**** PROVIDED DATA
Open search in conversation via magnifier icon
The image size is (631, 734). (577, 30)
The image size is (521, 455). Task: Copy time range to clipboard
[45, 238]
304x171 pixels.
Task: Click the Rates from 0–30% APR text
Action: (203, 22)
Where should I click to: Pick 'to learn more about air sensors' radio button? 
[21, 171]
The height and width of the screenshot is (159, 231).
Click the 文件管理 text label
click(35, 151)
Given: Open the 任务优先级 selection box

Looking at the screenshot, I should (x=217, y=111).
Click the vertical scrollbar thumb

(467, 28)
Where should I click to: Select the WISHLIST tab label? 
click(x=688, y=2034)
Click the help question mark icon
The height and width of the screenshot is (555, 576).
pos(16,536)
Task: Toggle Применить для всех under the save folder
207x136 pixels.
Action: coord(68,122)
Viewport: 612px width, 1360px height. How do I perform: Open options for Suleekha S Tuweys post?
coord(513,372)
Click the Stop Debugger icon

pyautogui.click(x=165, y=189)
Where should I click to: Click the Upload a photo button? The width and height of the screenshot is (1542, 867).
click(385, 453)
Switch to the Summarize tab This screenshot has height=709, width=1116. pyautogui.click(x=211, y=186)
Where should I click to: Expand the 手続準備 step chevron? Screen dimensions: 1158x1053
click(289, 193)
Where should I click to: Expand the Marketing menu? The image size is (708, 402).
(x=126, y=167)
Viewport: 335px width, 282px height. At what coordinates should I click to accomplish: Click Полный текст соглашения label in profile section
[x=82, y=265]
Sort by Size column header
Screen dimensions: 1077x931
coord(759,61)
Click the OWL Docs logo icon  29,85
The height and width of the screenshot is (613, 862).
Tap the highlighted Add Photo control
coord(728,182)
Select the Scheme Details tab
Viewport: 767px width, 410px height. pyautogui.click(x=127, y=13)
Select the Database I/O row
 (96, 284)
********
WORK TO COMPLETE:
All lines from the one with "Where should I click to: Expand the 手続準備" through the end of the material above are to be printed exactly, and only those.

EXERCISE RESPONSE:
Where should I click to: Expand the 手続準備 step chevron? Screen dimensions: 1158x1053
click(289, 193)
Where should I click to: Expand the Marketing menu? The image size is (708, 402).
(x=126, y=167)
Viewport: 335px width, 282px height. At what coordinates should I click to accomplish: Click Полный текст соглашения label in profile section
[x=82, y=265]
Sort by Size column header
Screen dimensions: 1077x931
coord(759,61)
Click the OWL Docs logo icon  29,85
The height and width of the screenshot is (613, 862).
Tap the highlighted Add Photo control
coord(728,182)
Select the Scheme Details tab
Viewport: 767px width, 410px height. pyautogui.click(x=127, y=13)
Select the Database I/O row
 (96, 284)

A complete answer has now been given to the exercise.